Sur le papier, tout semblait fonctionner.
Dans la réalité, la coopération devenait de plus en plus fragile.
Les plus jeunes trouvaient les plus expérimentés rigides, parfois fermés aux nouvelles idées. Les seniors, eux, avaient le sentiment que la nouvelle génération manquait de patience, d'engagement, voire de respect pour l'expérience acquise. Les réunions devenaient plus tendues. Les échanges plus prudents. Et les managers passaient une bonne partie de leur temps à arbitrer des malentendus.
Personne n'était de mauvaise foi, mais chacun commençait à interpréter les comportements des autres à travers ses propres filtres.
C'est souvent ainsi que commence une fracture générationnelle en entreprise. Pas par un conflit ouvert, mais par une accumulation de petites incompréhensions. Une érosion progressive du lien.
Quand je suis intervenu dans cette équipe, ce qui m'a frappé n'était pas l'intensité des tensions. C'était au contraire leur caractère diffus. Rien d'explosif. Rien de spectaculaire. Simplement une sensation partagée que « ça ne fonctionne pas vraiment ».
Dans ce type de situation, les organisations cherchent souvent des réponses rapides, un séminaire de cohésion, un rappel des valeurs communes, parfois quelques règles managériales supplémentaires. L'intention est bonne, bien sûr. Mais ces approches restent souvent à la surface du problème.
Car ce qui se joue dans ces situations dépasse largement la question de l'âge.
Au fil de mon travail de coach et de praticien MBTI, j'observe régulièrement que les tensions intergénérationnelles sont en réalité des tensions de fonctionnement. Des différences profondes dans la manière de percevoir le travail, de prendre des décisions, de gérer le temps ou de donner du sens à l'engagement professionnel.
Certaines personnes valorisent la stabilité, l'expérience accumulée, la progression méthodique. D'autres sont plus naturellement tournées vers l'exploration, l'adaptation rapide, l'envie de faire évoluer les pratiques. Certaines générations ont appris à se construire dans des environnements hiérarchiques très structurés. D'autres ont grandi dans des contextes où l'autonomie et la remise en question des cadres étaient davantage encouragées.

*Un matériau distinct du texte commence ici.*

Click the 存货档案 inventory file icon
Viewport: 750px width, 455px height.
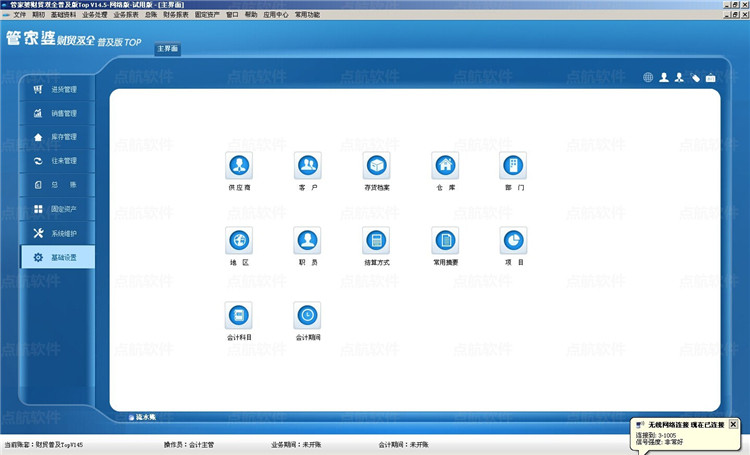[376, 165]
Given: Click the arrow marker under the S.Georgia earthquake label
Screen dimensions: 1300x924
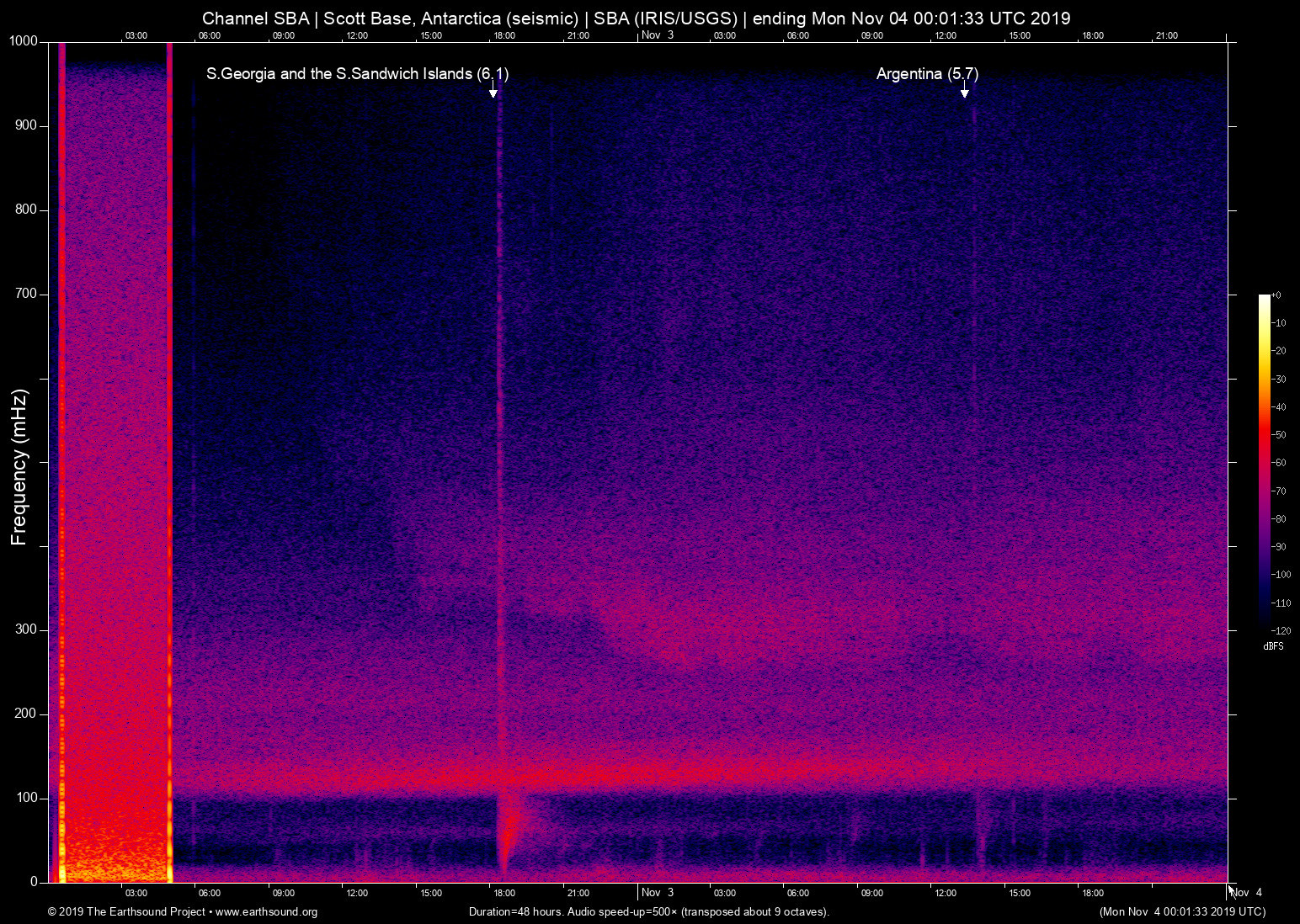Looking at the screenshot, I should coord(493,92).
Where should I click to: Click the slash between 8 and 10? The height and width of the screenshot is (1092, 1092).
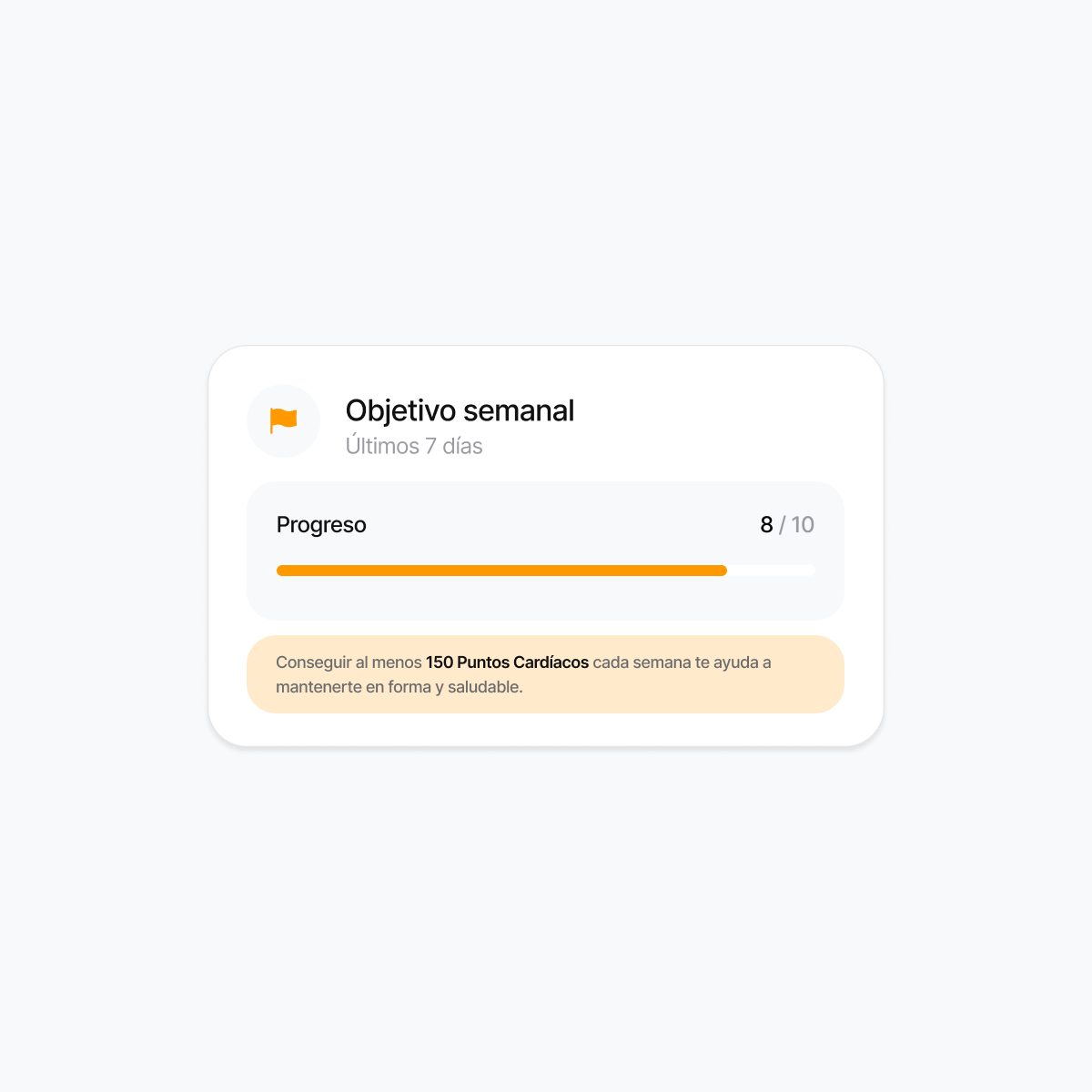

Quand ces logiques internes se rencontrent sans être comprises, chacun commence à juger l'autre. Les plus jeunes peuvent voir de la rigidité là où il y a en réalité une recherche de fiabilité. Les plus expérimentés peuvent percevoir de l'impatience là où il y a simplement un rapport différent au changement.
Le MBTI offre, dans ces situations, une lecture particulièrement éclairante. Non pas pour enfermer les personnes dans des cases, mais pour rendre visibles ces logiques internes qui influencent notre manière de percevoir le monde, de traiter l'information et de décider.
Deux collaborateurs peuvent vouloir la même chose, bien faire leur travail, contribuer à la réussite de l'équipe, obtenir des résultats, tout en empruntant des chemins très différents pour y parvenir. Tant que ces différences restent invisibles, elles nourrissent les malentendus.
Dans l'équipe que j'accompagnais, le simple fait de mettre des mots sur ces différences a produit un premier effet très puissant, les jugements ont commencé à s'apaiser. Les collaborateurs ont découvert que ce qu'ils interprétaient comme de la mauvaise volonté était souvent simplement une autre manière de fonctionner.
Les plus jeunes ont compris que certaines résistances venaient d'un besoin de sécuriser les décisions. Les plus expérimentés ont réalisé que les propositions de changement n'étaient pas des critiques de leur travail, mais une manière d'exprimer leur énergie et leur envie de contribuer.
Peu à peu, les échanges sont redevenus plus fluides. Les différences, qui étaient perçues comme des obstacles, ont commencé à apparaître comme des complémentarités.
C'est souvent à ce moment-là que le rôle du leader prend toute son importance. Non pas pour trancher en permanence entre les positions, mais pour créer un espace où ces logiques différentes peuvent se comprendre et coopérer.
Dans un monde du travail où plusieurs générations cohabitent désormais durablement dans les équipes, cette capacité devient une compétence managériale centrale. Car une équipe qui apprend à comprendre ses différences ne perd pas en efficacité. Au contraire.
Elle gagne en maturité collective et bien souvent, elle redécouvre une richesse humaine qui était déjà là, mais qui ne trouvait plus le moyen de s'exprimer.